> _Work instruction_
Copy exactly the run of lines that begins at the line with "Click the search input field" and ends at the final line of the entries.

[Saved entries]
◆ ◆ ◆

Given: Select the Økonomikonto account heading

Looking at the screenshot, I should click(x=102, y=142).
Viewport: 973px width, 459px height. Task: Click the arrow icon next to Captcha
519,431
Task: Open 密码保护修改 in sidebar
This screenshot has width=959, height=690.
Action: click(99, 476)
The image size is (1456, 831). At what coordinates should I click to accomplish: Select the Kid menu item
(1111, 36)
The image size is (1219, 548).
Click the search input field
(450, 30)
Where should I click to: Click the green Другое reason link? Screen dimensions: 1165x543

◆ ◆ ◆

> _Task solution_
Click the search input field
(450, 30)
Where should I click to: Click the green Другое reason link? Screen dimensions: 1165x543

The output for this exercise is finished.